____ Fragmento del texto
Se cultivó en los años cuarenta, cincuenta y sesenta del
siglo pasado sin demasiados alardes y tuvo en Camilo J. Cela (La familia de Pascual Duarte), Miguel
Delibes (El camino, Las ratas, Los santos
inocentes...) y Jesús Fernández Santos (Los
bravos) los más conspicuos representantes.
Luego la crítica, y acaso los lectores también arrastrados
por ella, decretó por nadie sabe qué razones su defunción y empezó a renegar y
echar pestes contra los que la escribían, y vino la novela urbana, con especial
atención a los barrios y la periferia (Tiempo
de silencio, de Luis Marín Santos, Últimas
tardes con Teresa, de Juan Marsé, La
verdad sobre el caso Savolta, de Eduardo Mendoza, por citar las pioneras),
y fue esta bendecida y hasta mitificada, y se quedó la rural a verlas venir.
________
▶ [Objetivo 1]:
Responde según el fragmento sobre la novela rural:
(a) ¿En qué décadas del siglo pasado se cultivó?
(b) ¿Qué novela de Jesús Fernández Santos se menciona?
(c) ¿A qué espacios prestó especial atención la novela urbana?
▶ [Objetivo 2]:
Enumera todos los títulos de novelas que el fragmento sobre la novela rural atribuye a sus representantes más conspicuos.
▶ [Objetivo 3]:
Prosigue el fragmento sobre la novela rural a partir de su última oración.
El listado procede de una fuente ajena al fragmento sobre la novela rural.
____ Material recopilado
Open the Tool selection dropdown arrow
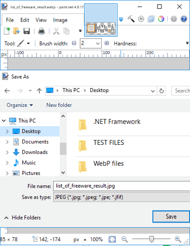Screen dimensions: 190x246 point(28,43)
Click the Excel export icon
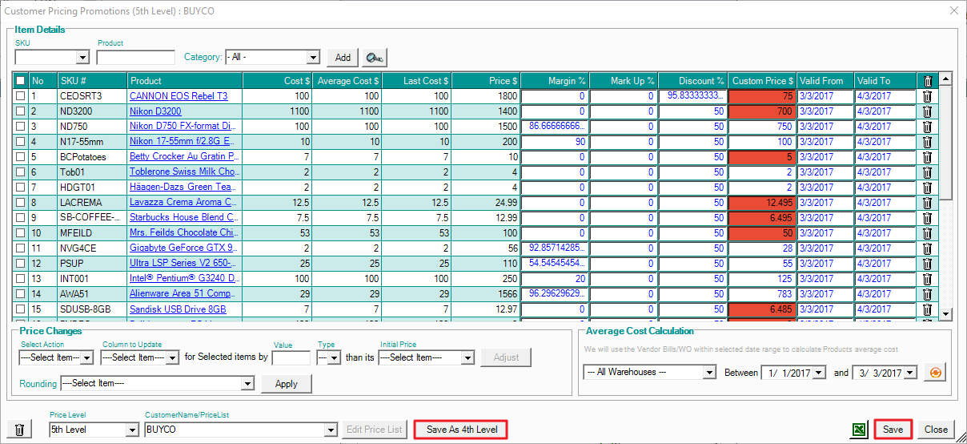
________
▶ [Respuesta 1]:
(a) En los años cuarenta, cincuenta y sesenta.
(b) Los bravos.
(c) A los barrios y la periferia.

▶ [Respuesta 2]:
La familia de Pascual Duarte, El camino, Las ratas, Los santos inocentes y Los bravos.

▶ [Respuesta 3]:
A lo mejor es que en la posguerra la sociedad española
era esencialmente rural, y de ahí que los señores críticos no vieran nada
anómalo en que la novela lo fuera también, y que luego, con el trasvase masivo
del campo a la ciudad, y preparándose ya el país para llamar a las puertas de
Europa, escritores y lectores se sintieran de repente más finos y cosmopolitas,
ufanos de su recién adquirida condición de urbanitas, y un poco avergonzados de
la que por suerte acababan de dejar atrás. De suerte que el pueblo con todos
sus atrasos, y la mentalidad y las costumbres campesinas desaparecieron poco a
poco de las novelas españolas, y ni rastro quedó de todo ello al cabo del
tiempo, lo mismo en la presentación que en el nudo que en el desenlace.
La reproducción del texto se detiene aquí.